Gonadotoxicity and pharmacological protection of the ovaries during chemotherapy

The laboratory has also developed an important clinical research activity in collaboration with oncological centers in Belgium and abroad. The objectives are to study the impact of new therapies on ovarian function and to develop innovative pharmaceutical approaches  in order to preserve fertility. The laboratory first investigated the protective effect of Gonadotropin-releasing hormone (GnRHa) administrated during chemotherapy in patients with lymphoma (POF trial- NCT01160315). This study gave the opportunity to the lab to develop a large network of international collaborations and to confirm his expertise in the evaluation of the gonadotoxicity of chemotherapies.
The laboratory currently conduct several academic studies at national and international levels as reference laboratory (POSITIVE  NCT02308085 ; AHL-2011 NCT01358747) or as promoter (BROVALE  NCT02661932 ; CHANCE NCT02595255 ; fAMHOPE). Many retrospective studies have also been carried out in our laboratory and permit somes publications or TFEs.
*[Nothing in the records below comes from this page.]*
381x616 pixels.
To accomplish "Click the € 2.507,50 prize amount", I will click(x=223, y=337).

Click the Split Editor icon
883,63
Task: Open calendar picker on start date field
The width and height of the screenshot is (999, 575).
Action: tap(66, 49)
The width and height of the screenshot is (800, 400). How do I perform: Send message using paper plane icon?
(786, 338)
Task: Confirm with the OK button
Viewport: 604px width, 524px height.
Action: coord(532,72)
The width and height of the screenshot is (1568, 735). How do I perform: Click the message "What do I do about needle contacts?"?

Recently, the laboratory developed new project to innovate in the pharmacological ovarian protection. As master regulators of genes transcription, microRNAs showed high potential by regulating transcription and post-transcription of targeted genes involved in fundamental cell functions including cell proliferation and apoptosis. Where miRNAs are used as genes modulators to increase the sensitivity of the neoplasic cells to chemotherapy, they might also be useful to reduce toxicity in healthy cells. By studying the role of miRNAs in follicular response to toxic agents, we aim to find a way to keep follicle healthy at the quiescent stage during chemotherapy.

In addition, the lab is studying the impact of new anticancer treatments on the gonads, and more particularly for patients with a genetic mutation predisposing to breast cancer (BRCA) thanks to the transgenic animal model and the use of the ovarian tissue donated for the research.